California Penal Code Section 246 - Interpretation

In People v. Stepney (1981) 120 Cal.App.3d 1016, the defendant forced his way into the victim's home, demanded money, and while standing in the living room, fired his gun at the television set to prove he was "'not playing any games.'" (Id. at 1018.) The appellate court interpreted Penal Code section 246, which prohibits shooting at an inhabited dwelling, as not including a shooting that occurred inside the building. The defendant's conviction under section 246 was not supportable because he did not fire the gun at the house. (Stepney, supra, at p. 1021.) Section 246 is violated when a person intentionally discharges a firearm either directly at a proscribed target (e.g. an occupied vehicle or inhabited dwelling house) or in close proximity to the target under circumstances showing a conscious disregard for the probability that one or more bullets will strike the target or persons in or around it. (People v.

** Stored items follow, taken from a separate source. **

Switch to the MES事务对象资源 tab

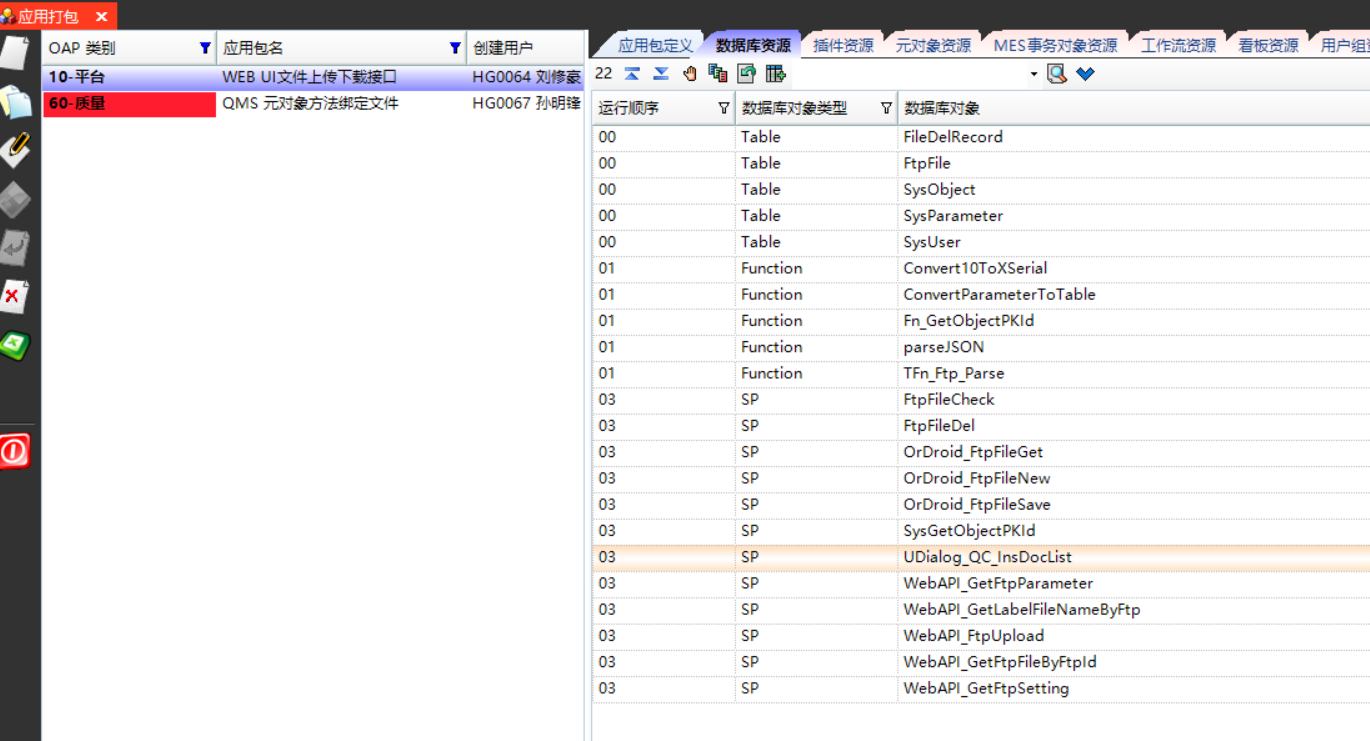1055,46
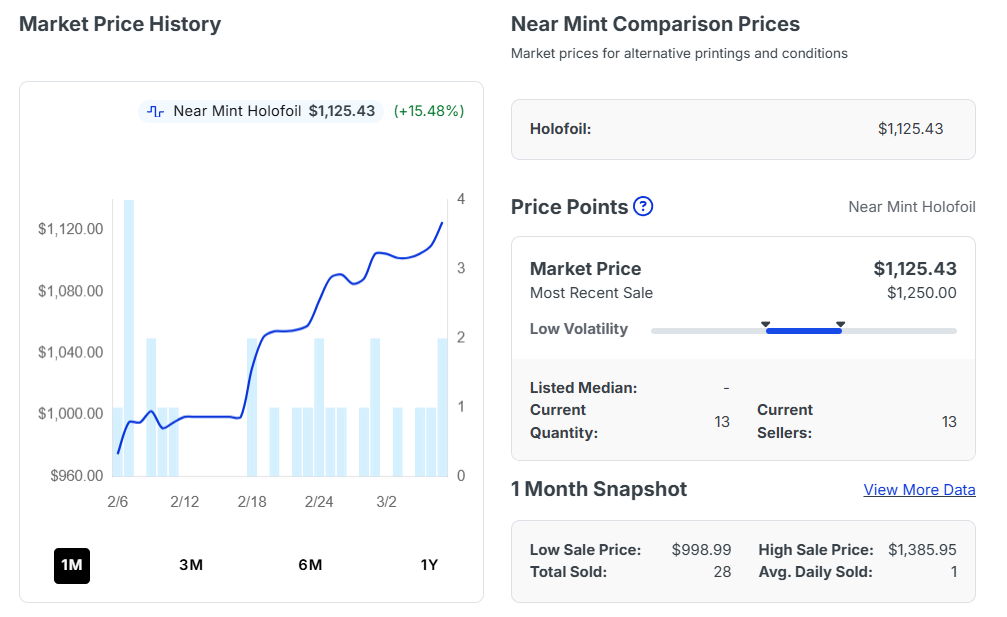Click the right volatility range marker triangle
Image resolution: width=1007 pixels, height=617 pixels.
click(x=840, y=324)
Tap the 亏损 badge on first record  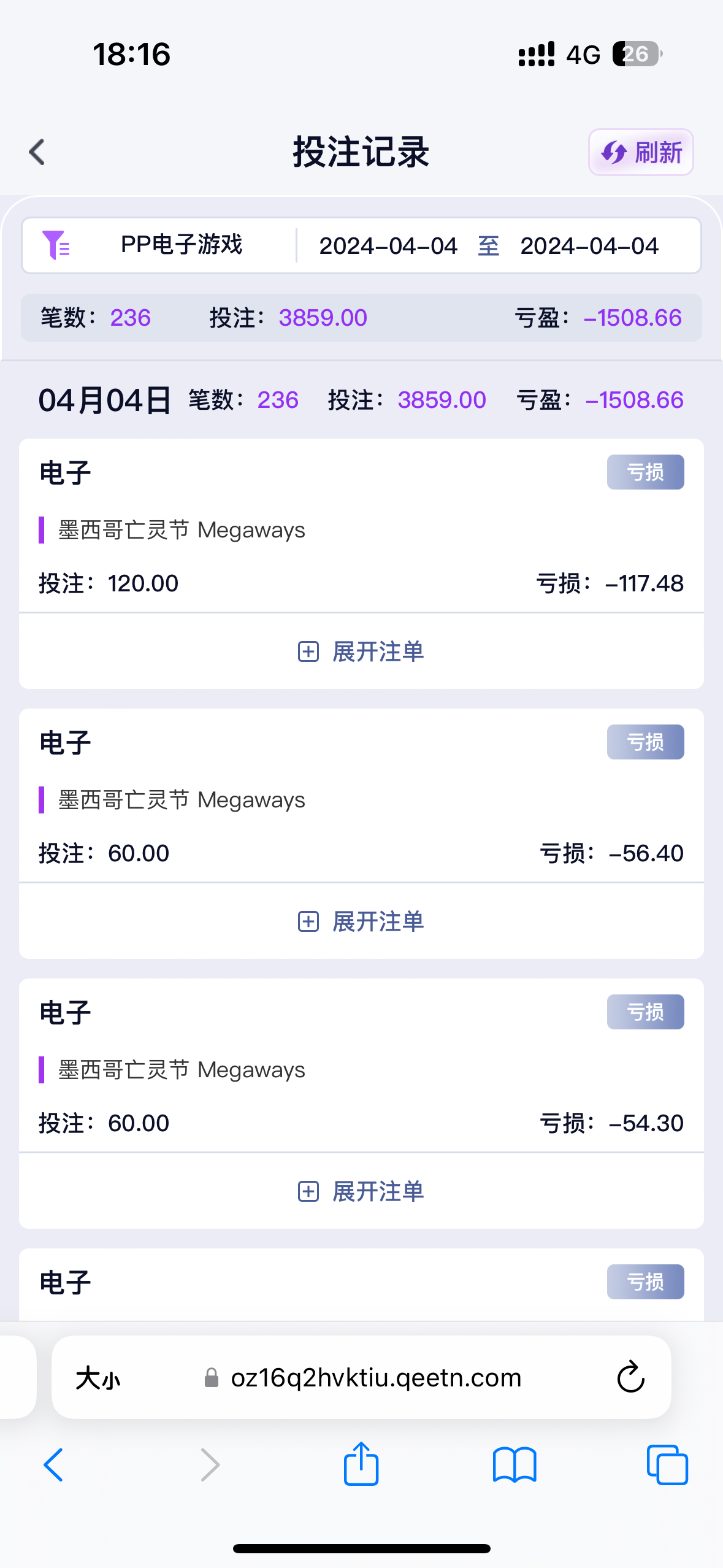pyautogui.click(x=645, y=472)
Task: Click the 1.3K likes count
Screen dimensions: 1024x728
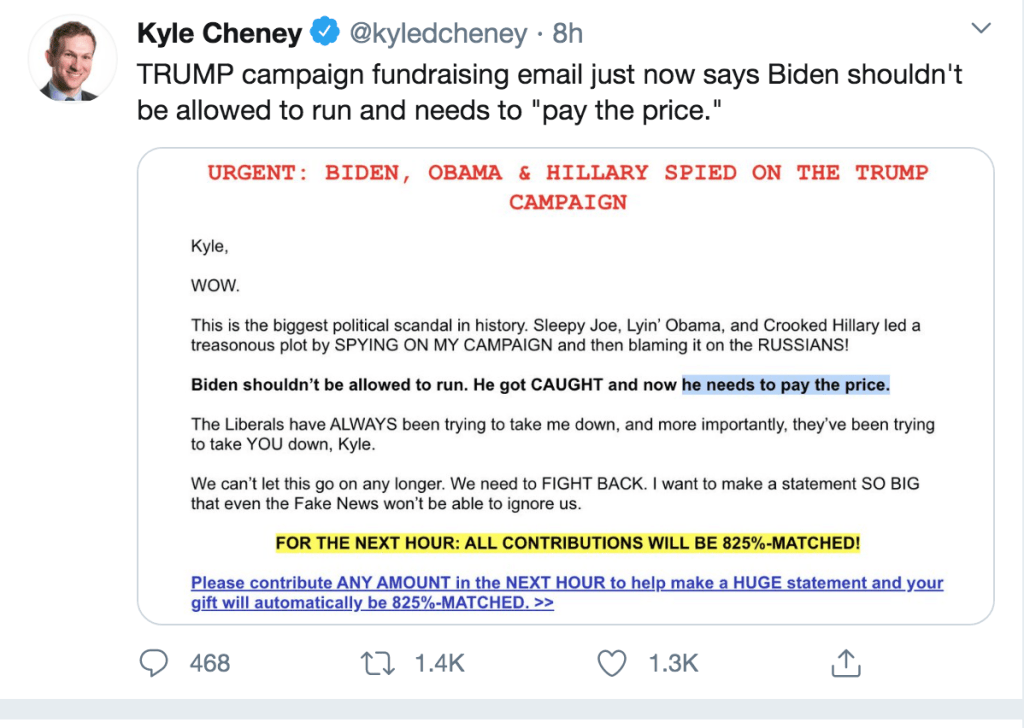Action: click(x=672, y=662)
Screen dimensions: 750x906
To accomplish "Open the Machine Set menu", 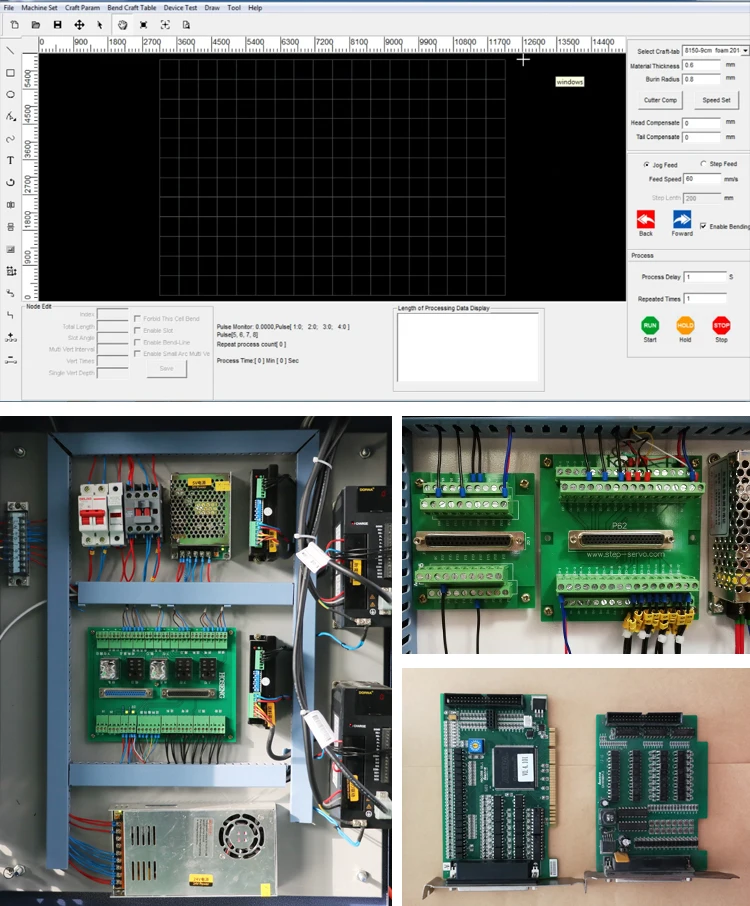I will pos(40,7).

Overman (2005) 126 Cal.App.4th 1344, 1361 (Overman).) No specific intent to strike the target, kill or injure persons, or achieve any other result beyond shooting at or in the general vicinity or range of the target is required. (Ibid.) "The defendant's conscious indifference to the probability that a shooting will achieve a particular result is inferred from the nature and circumstances of his act." (Id. at pp. 1356-1357.)